◆ What to produce
Look for the word "computer" in the records, and copy each line where it appears.

◆ Recorded data
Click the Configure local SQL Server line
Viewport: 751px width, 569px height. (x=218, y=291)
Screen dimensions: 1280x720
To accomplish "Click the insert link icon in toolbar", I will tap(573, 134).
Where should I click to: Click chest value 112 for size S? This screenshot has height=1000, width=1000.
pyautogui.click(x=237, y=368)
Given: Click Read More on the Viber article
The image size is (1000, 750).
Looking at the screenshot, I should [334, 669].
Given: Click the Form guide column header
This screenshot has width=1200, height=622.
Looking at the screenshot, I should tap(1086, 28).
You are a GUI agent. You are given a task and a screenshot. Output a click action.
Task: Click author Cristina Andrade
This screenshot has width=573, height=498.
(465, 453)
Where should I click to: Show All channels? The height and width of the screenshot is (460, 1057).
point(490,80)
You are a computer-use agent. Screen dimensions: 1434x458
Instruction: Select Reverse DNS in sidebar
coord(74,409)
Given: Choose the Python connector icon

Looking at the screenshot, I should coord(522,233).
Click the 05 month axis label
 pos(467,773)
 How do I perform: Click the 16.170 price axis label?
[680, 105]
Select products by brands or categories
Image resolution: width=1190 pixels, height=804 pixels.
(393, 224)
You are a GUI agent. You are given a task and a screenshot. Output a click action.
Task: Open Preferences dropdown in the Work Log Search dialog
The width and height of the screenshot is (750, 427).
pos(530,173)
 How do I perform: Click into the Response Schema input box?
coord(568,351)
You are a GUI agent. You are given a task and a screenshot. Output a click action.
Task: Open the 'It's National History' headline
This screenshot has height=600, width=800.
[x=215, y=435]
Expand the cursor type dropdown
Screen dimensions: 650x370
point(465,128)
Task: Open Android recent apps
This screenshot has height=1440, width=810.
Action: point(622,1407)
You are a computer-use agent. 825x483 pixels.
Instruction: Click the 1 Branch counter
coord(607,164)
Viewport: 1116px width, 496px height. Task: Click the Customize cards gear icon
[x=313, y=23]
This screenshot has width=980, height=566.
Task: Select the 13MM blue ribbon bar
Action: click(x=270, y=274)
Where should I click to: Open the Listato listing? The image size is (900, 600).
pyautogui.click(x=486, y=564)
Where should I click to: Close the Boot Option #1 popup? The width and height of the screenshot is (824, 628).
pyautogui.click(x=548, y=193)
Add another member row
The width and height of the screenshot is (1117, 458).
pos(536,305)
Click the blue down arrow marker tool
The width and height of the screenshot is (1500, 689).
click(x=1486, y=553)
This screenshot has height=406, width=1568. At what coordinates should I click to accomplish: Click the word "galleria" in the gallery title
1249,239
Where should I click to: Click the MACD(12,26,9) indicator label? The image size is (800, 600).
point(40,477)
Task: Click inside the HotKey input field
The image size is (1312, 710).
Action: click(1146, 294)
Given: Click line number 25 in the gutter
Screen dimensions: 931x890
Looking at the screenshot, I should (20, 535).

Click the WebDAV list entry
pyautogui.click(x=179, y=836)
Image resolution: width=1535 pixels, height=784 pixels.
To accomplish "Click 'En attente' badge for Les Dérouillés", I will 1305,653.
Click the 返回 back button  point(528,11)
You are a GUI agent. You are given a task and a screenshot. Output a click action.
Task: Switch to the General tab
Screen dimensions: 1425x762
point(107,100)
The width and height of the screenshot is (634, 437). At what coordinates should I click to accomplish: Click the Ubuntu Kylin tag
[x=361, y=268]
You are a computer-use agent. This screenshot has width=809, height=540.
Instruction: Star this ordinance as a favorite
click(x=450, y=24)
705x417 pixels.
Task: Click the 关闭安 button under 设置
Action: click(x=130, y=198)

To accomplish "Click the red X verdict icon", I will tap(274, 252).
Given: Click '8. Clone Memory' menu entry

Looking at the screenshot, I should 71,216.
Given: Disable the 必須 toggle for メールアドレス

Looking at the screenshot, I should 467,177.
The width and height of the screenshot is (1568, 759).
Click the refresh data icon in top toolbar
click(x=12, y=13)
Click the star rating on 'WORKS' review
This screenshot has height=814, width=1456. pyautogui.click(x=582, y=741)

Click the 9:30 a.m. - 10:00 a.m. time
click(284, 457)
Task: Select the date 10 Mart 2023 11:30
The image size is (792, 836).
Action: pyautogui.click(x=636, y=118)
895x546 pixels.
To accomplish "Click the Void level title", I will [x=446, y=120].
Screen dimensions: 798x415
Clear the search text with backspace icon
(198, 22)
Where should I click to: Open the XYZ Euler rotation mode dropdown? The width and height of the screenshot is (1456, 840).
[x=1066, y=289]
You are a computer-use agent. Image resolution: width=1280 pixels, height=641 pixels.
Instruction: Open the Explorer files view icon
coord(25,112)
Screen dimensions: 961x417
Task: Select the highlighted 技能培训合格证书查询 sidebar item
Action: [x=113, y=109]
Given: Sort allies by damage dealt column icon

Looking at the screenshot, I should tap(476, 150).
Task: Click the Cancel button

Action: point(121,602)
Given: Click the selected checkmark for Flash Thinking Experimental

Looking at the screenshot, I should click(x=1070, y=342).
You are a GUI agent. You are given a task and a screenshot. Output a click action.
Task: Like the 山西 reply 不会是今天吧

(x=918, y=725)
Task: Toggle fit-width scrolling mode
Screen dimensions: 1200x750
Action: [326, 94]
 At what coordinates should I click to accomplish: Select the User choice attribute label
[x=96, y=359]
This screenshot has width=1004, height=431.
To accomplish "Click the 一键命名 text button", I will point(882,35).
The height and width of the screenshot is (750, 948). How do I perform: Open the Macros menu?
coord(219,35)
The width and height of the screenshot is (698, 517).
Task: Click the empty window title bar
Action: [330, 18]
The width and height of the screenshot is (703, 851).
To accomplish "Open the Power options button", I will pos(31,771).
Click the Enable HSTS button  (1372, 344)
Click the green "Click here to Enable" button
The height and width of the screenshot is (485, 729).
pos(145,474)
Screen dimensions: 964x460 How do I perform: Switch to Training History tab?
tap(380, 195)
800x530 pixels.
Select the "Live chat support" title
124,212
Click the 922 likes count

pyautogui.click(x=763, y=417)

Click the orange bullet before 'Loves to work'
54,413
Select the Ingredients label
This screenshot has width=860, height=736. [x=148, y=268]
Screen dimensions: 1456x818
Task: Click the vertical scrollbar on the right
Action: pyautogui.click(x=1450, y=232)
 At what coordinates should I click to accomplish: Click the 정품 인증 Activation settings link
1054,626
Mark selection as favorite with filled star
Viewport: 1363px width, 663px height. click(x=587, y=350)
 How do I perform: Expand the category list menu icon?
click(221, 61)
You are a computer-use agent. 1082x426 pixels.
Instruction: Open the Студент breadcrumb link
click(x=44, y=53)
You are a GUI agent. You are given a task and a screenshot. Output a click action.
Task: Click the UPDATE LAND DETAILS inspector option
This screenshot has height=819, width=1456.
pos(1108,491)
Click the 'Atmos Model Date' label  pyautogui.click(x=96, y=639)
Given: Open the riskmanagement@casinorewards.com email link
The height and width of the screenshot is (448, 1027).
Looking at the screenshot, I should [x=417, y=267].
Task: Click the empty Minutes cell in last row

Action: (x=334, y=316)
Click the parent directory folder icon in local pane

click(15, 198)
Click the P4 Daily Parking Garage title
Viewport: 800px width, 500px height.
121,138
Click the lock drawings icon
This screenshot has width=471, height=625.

◆ Result
You are a computer-use agent. Screen dimensions: 1434x458
You are a computer-use agent. 825x483 pixels.
You are a computer-use agent. This screenshot has width=809, height=540.
You are a computer-use agent. Image resolution: width=1280 pixels, height=641 pixels.
You are a computer-use agent. 1082x426 pixels.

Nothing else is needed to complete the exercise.